La dissolution de l’ensemble des conseils communaux constitue l’autre coup d’Etat après celui du 5 septembre 2021. Jusque-là, la Guinée passait pour modèle en matière de décentralisation. Quelques pays africains envoyaient leurs cadres pour s’inspirer du modèle guinéen.

Depuis, beaucoup d’eau a coulé sous le pont. Entre élections contestées, comme le hold-up électoral que le RPG avait opéré à Matoto pour imposer son candidat ou encore, plus loin, le plébiscite que les maires de Guinée avait fait au palais du peuple pour la candidature du capitaine Moussa Dadis Camara à la présidentielle de 2010, la gouvernance locale a connu des hauts et des bas ces dernières années.
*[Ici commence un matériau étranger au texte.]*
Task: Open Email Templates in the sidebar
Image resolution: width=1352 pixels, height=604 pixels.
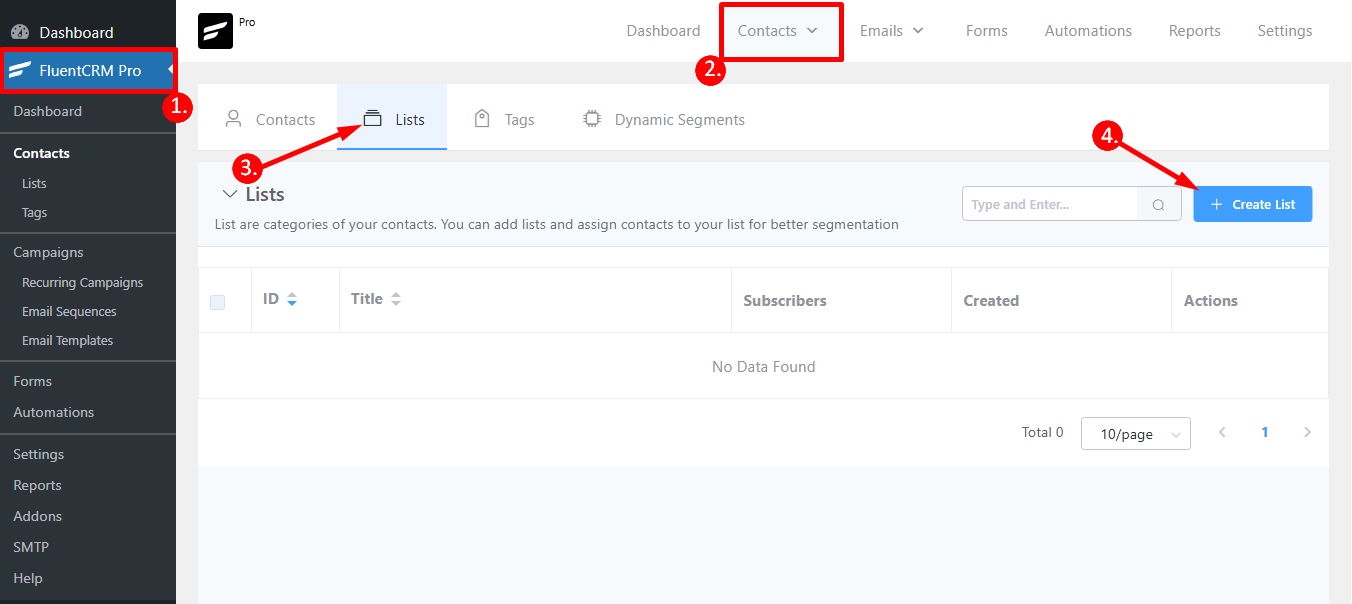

Pour autant, il existait comme une démocratie à la base. Depuis mars 2024, c’est le retour au monopartisme des années 60 et 70. Le général de corps d’armée, Mamadi Doumbouya, est aux délégations spéciales ce que le responsable suprême de la révolution était aux commandants d’arrondissements et autres maires de pouvoir révolutionnaire local, PRL.

Non seulement les délégations spéciales n’ont pas de légitimité populaire, mais elles n’ont pas de compte à rendre à la population. Le véritable patron, c’est Mamadi Doumbouya. Dans un pays où même les élus de l’opposition roulent souvent pour le pouvoir, ceux qui ont été nommés par celui-ci feront preuve à coup sûr d’excès de zèle pour leur bienfaiteur. C’est dire que comme ce nouveau putsch inquiète les défenseurs de la démocratie et de l’Etat de droit. A voir les réactions suscitées par la nomination de tel ou tel, on se rend compte que le Guinéen s’accommode de tout.

Le semblant d’adhésion populaire à cet autre coup d’Etat contre les institutions démocratiques est la preuve de l’incohérence et de l’incongruité notoires de la société guinéenne. Tantôt on est opposé à un coup d’Etat tantôt on se félicite de la nomination au poste de ministre d’un parent, un ami ou un bienfaiteur. Le cas de l’actuel Premier ministre en est une parfaite illustration.  Jusqu’à la récente nomination de M. Bah Oury son parti figurait parmi les plus petites formations politiques de la Guinée. Du moins sur la base du nombre de militants. Depuis sa consécration, le nombre de ses partisans ne cesse de croître.

Il en est de même pour les présidents de délégations spéciales. Les nouveaux promus sont qualifiés de compétents, d’agents de développement pétris de talents ou de patriotes capables de réussir là où les élus ont échoué. On ne devait pas voir pas là l’homme, mais l’acte de sa nomination. Si la loi prévoit le remplacement d’un maire pour une raison ou pour une autre, en revanche elle ne prévoit pas la dissolution de tous les conseils communaux. Les Guinéens ne devaient pas accepter cela. Le refus ne devait pas être une résistance populaire. Le vent qui n’a pas épargné un président de la République n’épargne pas un maire de commune. Mais les Guinéens devaient marquer leur désapprobation par l’insensibilité à l’illégalité.

Féliciter les bénéficiaires de cet autre coup d’Etat contre la décentralisation, c’est cautionner moralement la forfaiture. Et légitimer l’illégitime.